I drove into work today, mostly because I was lazy and felt like sleeping for an extra half hour. On the way into work I had a very close call. An elderly lady was crossing a busy road that I take to go to work, she was crossing the opposite side of the street coming to the median. This particular road has quite a bit of traffic and has long stretches of downhill parts. On the part I encountered this woman it was in themiddle of a long decline, and she was crossing at a light that was green for both sides. She was wearing very dark red and I know she saw me coming because we made eye contact, which wouldn't have mattered normally because she was going to reach the safety of the median as I passed by and before she started traversing the road on my side. However, she tripped on the curb to the median and stumbled past the median into my lane and almost into the right lane. If it weren't for my paying attention that would have been the end of her since I had to slam on the brakes, and swerve into the right lane to avoid hitting her. It was a seriously close call and I'm quite shaken and thankful that nothing happened.
There are several things I'm thankful for in that situation, and then several other things that could have prevented the situation all together. I'm thankful that I have such good vision first of all, because it was very dark outside (overcast + being 6:00am) and she wasn't exactly wearing bright colors. I'm thankful that I wasn't distracted or doing anything besides driving, because I would have hit her without seeing her then, and we all know that there are plenty of people who drive to work distracted. I'm thankful that there were no other cars around me so that I could pull off that manuever without endangering someone else. And I'm thankful in the end that all she did was stumble, she didn't fall down and she quickly retreated to the safety of the median after I missed her.

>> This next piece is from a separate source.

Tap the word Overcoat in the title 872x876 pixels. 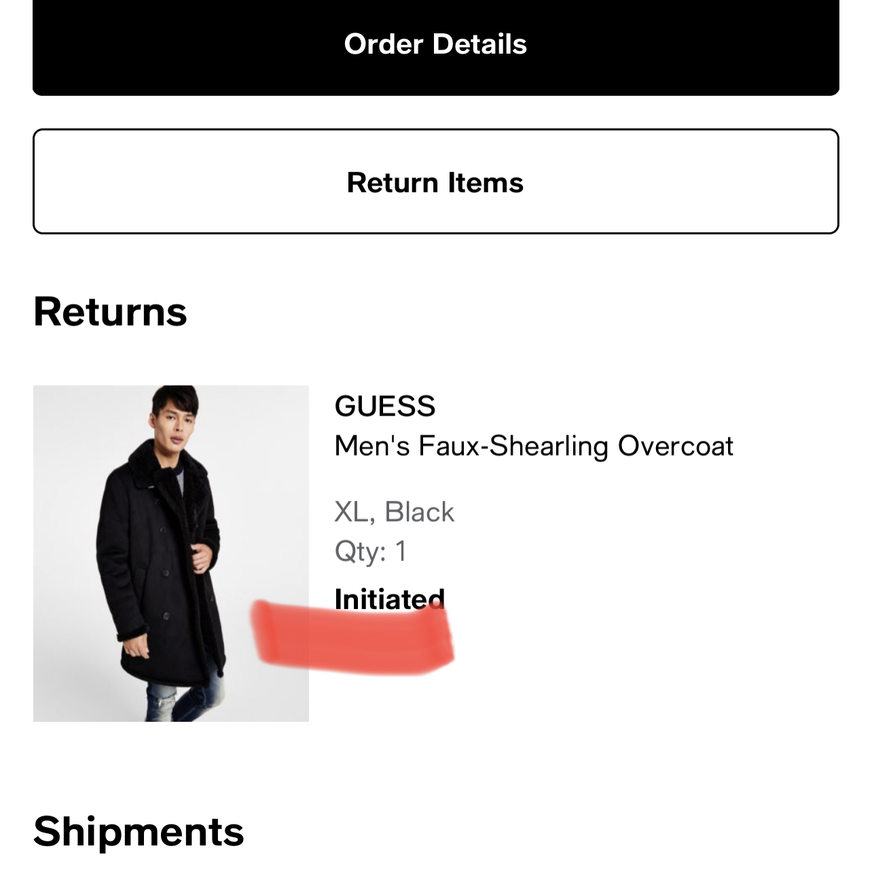click(675, 446)
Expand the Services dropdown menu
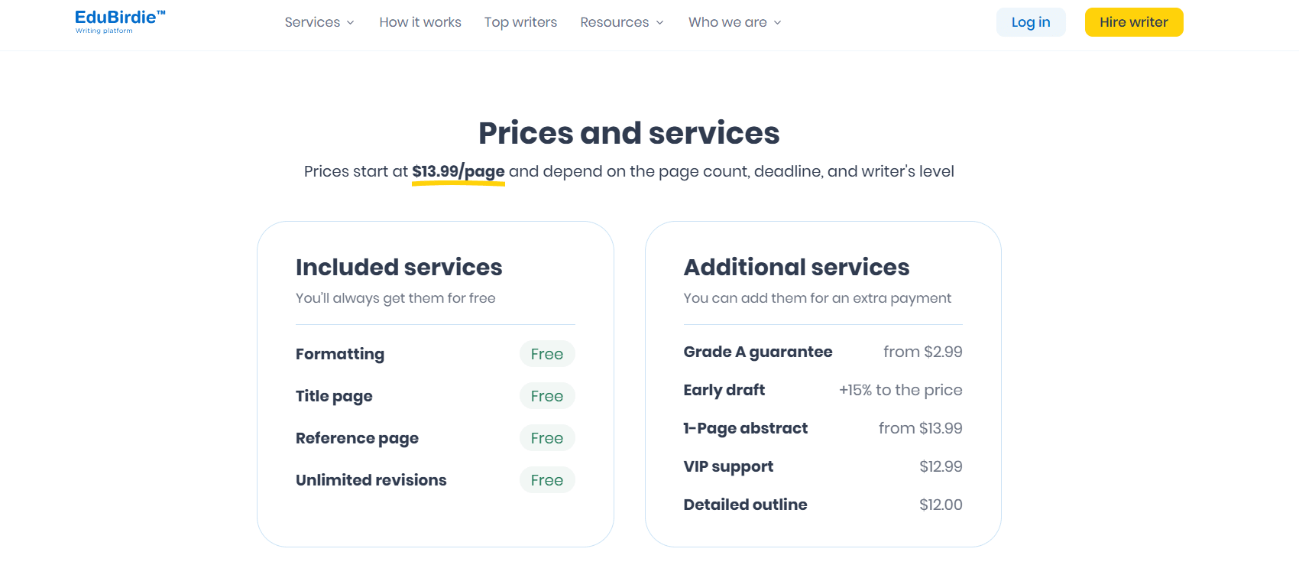The image size is (1299, 565). (319, 22)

Lastly I'd like to thank the fact that I was paying attention to this person crossing a dark street and nothing else at all, because for some reason I thought that it was worth paying extreme attention to and I remeber having my mind focused on her.
There are almost an unlimited number of things that could have prevented alot of the risk here. We'll start with me, I could be driving a less heavy car or sit on the breaks going down that hill more so that I'm not speeding at all, I was probably going 5 or so miles over the speed limit. I could also not drive in the left lane when there is no need for me to do so (albeit I had taken a left turn onto the road less than a block before). I could also get more sleep somehow and be sharper in the morning (which is it's own problem that hasn't resolved itself). That particular stretch of road could stand some more lighting, it is incredibly dark for such a major road and I understand that their are some houses on the left side of the road but it is frankly dangerous. Also, I'm not sure why the pedestrians I see every morning I drive through that dark stretch of road always seem to wear the darkest clothes imaginable, I swear last week someone ran across the street wearing all black. The last criticism (although I could continue) I'll levvy is at myself for not stopping the car and getting out to see if she was ok. A better person would have and I guess I've got a ways to go.